10.3.2 Package Versions

When a project runs repeatedly on a schedule without human intervention, errors can easily go undetected in simple systems. And when they are, the error messages may not be as clear as when you are running the procedure in RStudio. For these and other reasons, plan your strategy for maintaining the version of R and its packages. Here are three approaches and their tradeoffs.

  1. For most conventional projects, we keep all packages up to date, and live with the occasional breaks and down time. When it’s time to update packages for the week, we (a) run our daily reports in the morning, (b) update the packages (and R & RStudio if necessary), (c) rereun that same reports, and finally (d) verify that the results from a & c are the same. If something is different, we have a day to adapt the pipeline code to the breaking changes in the packages.

    Before updating a package, read the NEWS file for changes that are not backwards-compatible (commonly called “breaking changes” in the news file).

    If the changes to the pipeline code are too difficult to complete in a day, we can roll back to a previous version with remotes::install_version().

  2. On the other side of the spectrum, you can meticulously specify the desired version of each R package. This approach reduces the chance of a new version of a package breaking existing pipeline code. We recommend this approach when uptime is very important.

    The most intuitive implementation is to install with explicit code in a file like utility/install-dependencies.R:

    remotes::install_version("dplyr"     , version = "0.4.3" )
    remotes::install_version("ggplot2"   , version = "2.0.0" )
    remotes::install_version("data.table", version = "1.10.4")
    remotes::install_version("lubridate" , version = "1.6.0" )
    remotes::install_version("openxlsx"  , version = "4.0.17")
    # ... package list continues ...

    Another implementation is to convert the repo to a package itself, and specify the versions in the DESCRIPTION file.

    Imports:
       dplyr       (== 0.4.3 )
       ggplot2     (== 2.0.0 )
       data.table  (== 1.10.4)
       lubridate   (== 1.6.0 )
       openxlsx    (== 4.0.17)

    A downside is that it can be difficult to set up a identical machine in a few months. Sometimes these packages depend on a package version that is incompatible with other package versions. For example, at one point, the current version of dplyr was 0.4.3. A few months later, the rlang package (which wasn’t explicitly specified in the list of 42 packages) required at least version 0.8.0 of dplyr. The developer on the new machine needs to decide whether to upgrade dplyr (and test for breaking changes in the pipeline) or to install an older version of rlang.

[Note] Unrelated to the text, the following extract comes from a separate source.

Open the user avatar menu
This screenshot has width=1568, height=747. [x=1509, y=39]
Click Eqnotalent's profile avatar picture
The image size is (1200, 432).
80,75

    A second important downside is that this approach can lock all the user’s projects to specific outdated package version.

    We and others8 advocate this approach when your team is experienced with only R, and has a machine dedicated to an important line-of-business workflow.

    When uptime is important and your team is experienced with other languages like Java, Python, or C#, consider if those would be better suited.

  3. A compromise between these two previous approaches in the renv package - R Environmentals. It is a successor to packrat. It requires some learning and cognitive overhead. But this investment becomes very appealing if (a) you are running hourly predictions and downtime is a big deal, or (b) your machine contains multiple projects that require different versions of the same package (such as dplyr 0.4.3 and dplyr 0.8.0).